◆ DATA IN THIS EXERCISE ◆
--- START ---

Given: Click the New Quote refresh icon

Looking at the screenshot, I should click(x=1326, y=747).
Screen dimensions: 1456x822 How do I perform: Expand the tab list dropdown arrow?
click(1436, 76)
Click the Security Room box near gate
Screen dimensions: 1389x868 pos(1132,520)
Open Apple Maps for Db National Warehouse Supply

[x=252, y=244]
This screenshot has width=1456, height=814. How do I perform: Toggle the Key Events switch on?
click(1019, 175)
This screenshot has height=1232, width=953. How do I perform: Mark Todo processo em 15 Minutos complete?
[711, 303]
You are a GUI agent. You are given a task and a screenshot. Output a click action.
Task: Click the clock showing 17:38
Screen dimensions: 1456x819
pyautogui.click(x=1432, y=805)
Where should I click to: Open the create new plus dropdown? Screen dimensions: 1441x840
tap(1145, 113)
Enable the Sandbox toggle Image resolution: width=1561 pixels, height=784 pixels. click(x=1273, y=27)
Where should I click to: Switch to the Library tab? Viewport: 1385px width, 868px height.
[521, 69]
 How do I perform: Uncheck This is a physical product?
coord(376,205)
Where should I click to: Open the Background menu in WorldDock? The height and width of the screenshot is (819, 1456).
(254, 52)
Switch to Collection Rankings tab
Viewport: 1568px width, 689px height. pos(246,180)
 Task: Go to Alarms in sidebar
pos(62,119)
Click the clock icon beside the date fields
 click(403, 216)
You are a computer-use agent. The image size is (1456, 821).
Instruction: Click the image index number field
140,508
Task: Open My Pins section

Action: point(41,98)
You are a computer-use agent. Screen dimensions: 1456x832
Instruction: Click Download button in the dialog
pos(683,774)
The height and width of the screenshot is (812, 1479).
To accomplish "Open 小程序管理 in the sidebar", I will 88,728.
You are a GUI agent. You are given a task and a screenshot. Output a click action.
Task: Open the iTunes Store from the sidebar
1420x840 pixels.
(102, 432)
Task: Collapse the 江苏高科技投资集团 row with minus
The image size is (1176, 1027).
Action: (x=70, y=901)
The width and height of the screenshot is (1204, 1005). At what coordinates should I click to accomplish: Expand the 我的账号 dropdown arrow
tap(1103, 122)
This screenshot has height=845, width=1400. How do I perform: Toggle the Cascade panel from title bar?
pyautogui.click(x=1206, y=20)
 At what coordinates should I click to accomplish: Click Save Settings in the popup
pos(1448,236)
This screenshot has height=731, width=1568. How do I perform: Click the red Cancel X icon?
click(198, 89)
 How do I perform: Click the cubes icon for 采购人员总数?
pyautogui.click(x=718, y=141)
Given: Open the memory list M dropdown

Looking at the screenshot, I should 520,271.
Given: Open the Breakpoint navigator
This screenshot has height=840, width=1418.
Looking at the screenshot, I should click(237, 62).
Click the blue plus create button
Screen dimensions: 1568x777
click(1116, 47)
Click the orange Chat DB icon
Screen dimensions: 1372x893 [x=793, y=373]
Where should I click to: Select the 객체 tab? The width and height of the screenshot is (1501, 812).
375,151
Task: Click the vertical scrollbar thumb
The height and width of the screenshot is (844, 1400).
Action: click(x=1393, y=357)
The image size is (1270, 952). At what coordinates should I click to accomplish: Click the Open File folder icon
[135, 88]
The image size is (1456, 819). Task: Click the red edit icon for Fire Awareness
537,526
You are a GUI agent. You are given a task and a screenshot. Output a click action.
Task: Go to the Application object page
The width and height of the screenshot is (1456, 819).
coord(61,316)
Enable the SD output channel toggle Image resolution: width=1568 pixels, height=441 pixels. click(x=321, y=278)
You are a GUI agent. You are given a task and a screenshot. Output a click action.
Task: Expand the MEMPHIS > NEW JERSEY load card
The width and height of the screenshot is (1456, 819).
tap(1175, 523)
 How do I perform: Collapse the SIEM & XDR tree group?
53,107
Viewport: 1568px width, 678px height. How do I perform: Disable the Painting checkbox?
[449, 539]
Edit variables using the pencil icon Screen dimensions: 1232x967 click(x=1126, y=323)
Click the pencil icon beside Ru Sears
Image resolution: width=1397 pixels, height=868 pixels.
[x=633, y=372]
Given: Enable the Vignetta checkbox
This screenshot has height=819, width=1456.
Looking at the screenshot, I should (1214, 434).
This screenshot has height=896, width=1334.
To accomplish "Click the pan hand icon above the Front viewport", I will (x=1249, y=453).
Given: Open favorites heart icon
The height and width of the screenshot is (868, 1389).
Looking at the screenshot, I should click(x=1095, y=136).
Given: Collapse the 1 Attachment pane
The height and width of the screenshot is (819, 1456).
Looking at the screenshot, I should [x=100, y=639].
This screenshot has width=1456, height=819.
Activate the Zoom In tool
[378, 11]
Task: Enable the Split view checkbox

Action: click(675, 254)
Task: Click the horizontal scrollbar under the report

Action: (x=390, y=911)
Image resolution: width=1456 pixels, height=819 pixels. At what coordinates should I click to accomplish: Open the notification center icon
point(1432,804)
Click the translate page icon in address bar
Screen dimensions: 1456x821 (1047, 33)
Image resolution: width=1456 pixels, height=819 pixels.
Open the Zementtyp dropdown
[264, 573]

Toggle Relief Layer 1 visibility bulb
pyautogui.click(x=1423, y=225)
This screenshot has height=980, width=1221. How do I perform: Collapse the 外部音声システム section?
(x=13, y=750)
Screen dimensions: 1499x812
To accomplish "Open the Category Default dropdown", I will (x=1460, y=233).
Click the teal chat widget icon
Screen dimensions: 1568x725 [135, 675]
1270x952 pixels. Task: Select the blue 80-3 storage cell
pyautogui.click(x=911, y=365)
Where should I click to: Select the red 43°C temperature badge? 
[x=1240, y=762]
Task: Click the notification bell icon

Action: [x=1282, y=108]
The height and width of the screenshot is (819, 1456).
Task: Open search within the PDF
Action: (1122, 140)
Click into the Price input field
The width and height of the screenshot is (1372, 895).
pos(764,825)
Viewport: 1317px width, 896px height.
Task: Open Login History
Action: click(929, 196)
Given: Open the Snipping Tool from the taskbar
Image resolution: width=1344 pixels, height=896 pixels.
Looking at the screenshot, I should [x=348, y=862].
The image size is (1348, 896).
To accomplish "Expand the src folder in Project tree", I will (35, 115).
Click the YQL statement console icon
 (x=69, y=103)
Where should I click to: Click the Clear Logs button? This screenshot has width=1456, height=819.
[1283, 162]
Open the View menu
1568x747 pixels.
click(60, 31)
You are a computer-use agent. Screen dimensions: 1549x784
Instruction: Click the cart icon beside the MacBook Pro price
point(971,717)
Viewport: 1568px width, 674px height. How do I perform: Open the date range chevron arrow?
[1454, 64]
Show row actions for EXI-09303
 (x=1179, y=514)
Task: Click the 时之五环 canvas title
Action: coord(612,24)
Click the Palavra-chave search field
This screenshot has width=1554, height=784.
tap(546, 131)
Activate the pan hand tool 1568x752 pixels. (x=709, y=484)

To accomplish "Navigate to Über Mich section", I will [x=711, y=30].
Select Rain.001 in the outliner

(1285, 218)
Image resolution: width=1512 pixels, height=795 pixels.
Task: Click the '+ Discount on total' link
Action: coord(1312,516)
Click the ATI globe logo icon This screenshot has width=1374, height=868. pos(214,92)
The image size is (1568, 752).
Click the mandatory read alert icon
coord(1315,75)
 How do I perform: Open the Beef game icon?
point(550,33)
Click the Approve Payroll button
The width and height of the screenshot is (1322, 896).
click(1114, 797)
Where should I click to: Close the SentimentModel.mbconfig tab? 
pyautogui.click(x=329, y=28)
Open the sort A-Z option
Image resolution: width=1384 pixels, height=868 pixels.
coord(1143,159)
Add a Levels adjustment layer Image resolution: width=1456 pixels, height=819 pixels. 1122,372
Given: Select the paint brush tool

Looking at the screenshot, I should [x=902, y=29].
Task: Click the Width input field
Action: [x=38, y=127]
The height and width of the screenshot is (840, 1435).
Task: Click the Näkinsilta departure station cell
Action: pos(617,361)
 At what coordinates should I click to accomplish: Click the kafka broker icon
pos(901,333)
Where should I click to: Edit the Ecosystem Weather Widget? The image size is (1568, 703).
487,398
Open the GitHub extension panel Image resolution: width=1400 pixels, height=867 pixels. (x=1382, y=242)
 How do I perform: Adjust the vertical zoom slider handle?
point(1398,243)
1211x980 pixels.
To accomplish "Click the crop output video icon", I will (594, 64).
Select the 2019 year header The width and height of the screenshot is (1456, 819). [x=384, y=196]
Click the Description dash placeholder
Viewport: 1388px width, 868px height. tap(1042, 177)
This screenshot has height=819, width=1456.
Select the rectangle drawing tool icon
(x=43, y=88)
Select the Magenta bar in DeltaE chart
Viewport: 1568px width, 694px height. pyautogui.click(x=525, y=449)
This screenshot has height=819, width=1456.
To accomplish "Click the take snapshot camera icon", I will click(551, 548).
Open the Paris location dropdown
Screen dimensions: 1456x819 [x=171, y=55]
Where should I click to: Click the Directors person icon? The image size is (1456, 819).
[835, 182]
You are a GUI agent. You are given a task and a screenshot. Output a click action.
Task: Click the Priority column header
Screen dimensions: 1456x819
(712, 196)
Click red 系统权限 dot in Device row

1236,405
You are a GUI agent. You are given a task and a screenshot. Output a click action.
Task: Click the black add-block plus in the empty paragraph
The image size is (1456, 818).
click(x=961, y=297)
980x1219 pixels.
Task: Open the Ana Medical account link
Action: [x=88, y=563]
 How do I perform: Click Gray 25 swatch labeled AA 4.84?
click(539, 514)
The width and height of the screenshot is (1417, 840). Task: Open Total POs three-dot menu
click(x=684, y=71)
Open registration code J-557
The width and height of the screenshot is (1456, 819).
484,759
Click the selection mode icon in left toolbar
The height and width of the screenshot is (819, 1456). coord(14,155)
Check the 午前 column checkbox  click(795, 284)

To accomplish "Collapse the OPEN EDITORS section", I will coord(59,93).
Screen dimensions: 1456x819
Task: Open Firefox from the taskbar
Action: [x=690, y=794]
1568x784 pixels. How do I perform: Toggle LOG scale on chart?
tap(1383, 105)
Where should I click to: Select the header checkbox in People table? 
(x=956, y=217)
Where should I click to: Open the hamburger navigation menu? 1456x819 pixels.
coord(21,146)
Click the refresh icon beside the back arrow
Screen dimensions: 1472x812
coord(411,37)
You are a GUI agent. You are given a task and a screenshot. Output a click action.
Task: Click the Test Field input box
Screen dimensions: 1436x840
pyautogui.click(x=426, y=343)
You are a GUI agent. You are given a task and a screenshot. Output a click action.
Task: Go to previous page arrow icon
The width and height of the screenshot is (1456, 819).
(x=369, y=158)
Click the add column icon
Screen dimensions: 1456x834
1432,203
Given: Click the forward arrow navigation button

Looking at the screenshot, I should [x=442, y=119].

--- END ---

◆ WORK TO BE COMPLETED ◆
Only one number is needed: please count the lines of the entries above in which the string "column" occurs.

◆ EXERCISE OUTPUT ◆
3